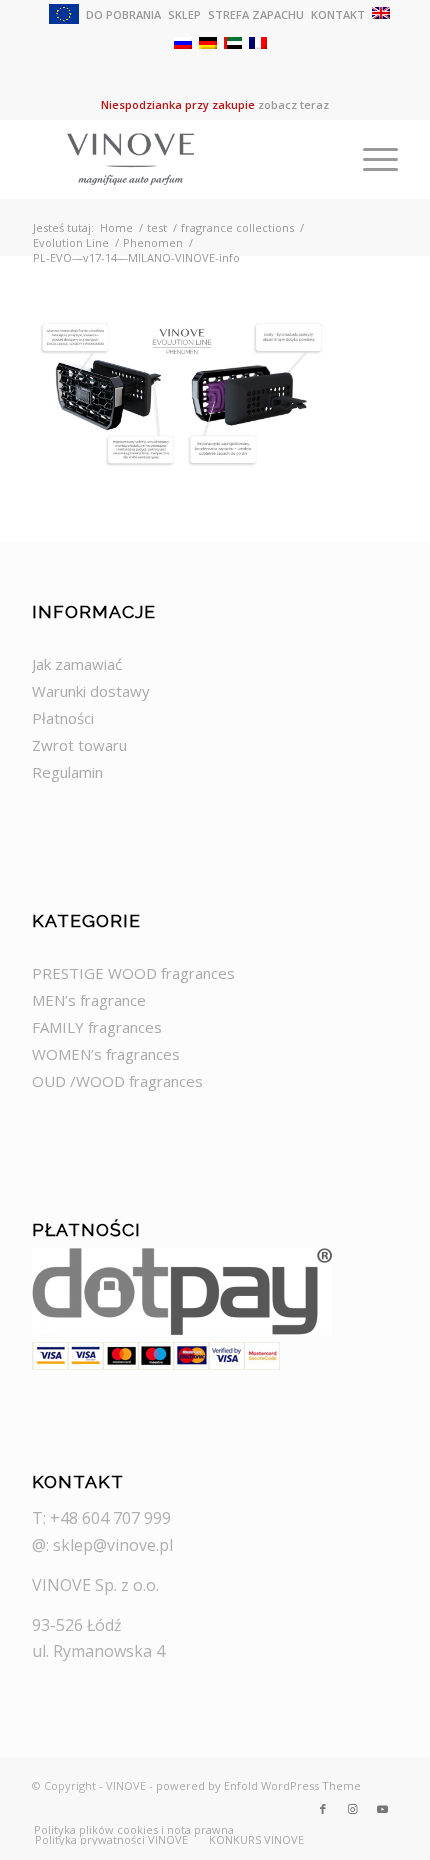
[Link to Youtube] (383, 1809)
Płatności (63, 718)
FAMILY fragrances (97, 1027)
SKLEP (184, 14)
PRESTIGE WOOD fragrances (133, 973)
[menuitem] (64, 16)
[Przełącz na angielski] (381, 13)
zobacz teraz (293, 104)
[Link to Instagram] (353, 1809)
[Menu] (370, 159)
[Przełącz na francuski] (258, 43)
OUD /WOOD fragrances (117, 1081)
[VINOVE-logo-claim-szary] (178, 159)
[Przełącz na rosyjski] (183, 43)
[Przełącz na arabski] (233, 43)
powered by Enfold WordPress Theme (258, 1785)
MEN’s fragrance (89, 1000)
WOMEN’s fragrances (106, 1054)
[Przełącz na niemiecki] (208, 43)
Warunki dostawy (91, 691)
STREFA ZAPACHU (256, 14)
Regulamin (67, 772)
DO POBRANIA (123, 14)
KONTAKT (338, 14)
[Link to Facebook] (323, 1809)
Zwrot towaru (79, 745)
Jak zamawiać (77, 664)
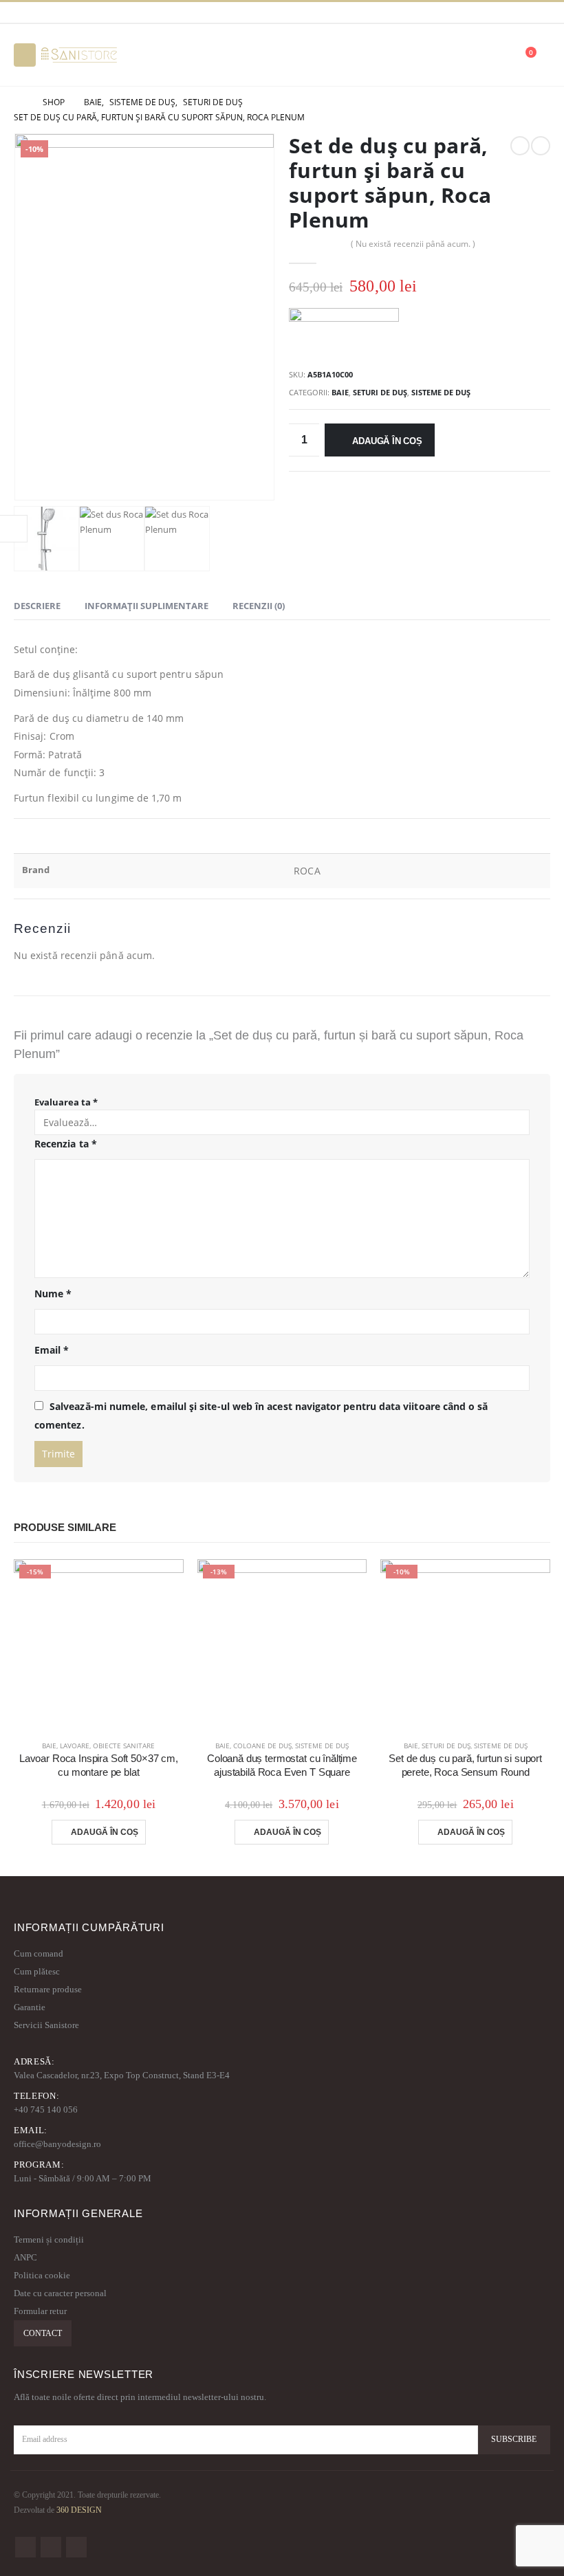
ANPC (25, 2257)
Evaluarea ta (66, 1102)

-=-=-=-=-

• [WORK TO BE COMPLETED] Once the pictures are set aside, give the rest of the material again unchanged.

• [RESULT FOR THIS TASK]
[Link to Youtube] (383, 1809)
Płatności (63, 718)
FAMILY fragrances (97, 1027)
SKLEP (184, 14)
PRESTIGE WOOD fragrances (133, 973)
[menuitem] (64, 16)
[Przełącz na angielski] (381, 13)
zobacz teraz (293, 104)
[Link to Instagram] (353, 1809)
[Menu] (370, 159)
[Przełącz na francuski] (258, 43)
OUD /WOOD fragrances (117, 1081)
[VINOVE-logo-claim-szary] (178, 159)
[Przełącz na rosyjski] (183, 43)
[Przełącz na arabski] (233, 43)
powered by Enfold WordPress Theme (258, 1785)
MEN’s fragrance (89, 1000)
WOMEN’s fragrances (106, 1054)
[Przełącz na niemiecki] (208, 43)
Warunki dostawy (91, 691)
STREFA ZAPACHU (256, 14)
Regulamin (67, 772)
DO POBRANIA (123, 14)
KONTAKT (338, 14)
[Link to Facebook] (323, 1809)
Zwrot towaru (79, 745)
Jak zamawiać (77, 664)
ANPC (25, 2257)
Evaluarea ta (66, 1102)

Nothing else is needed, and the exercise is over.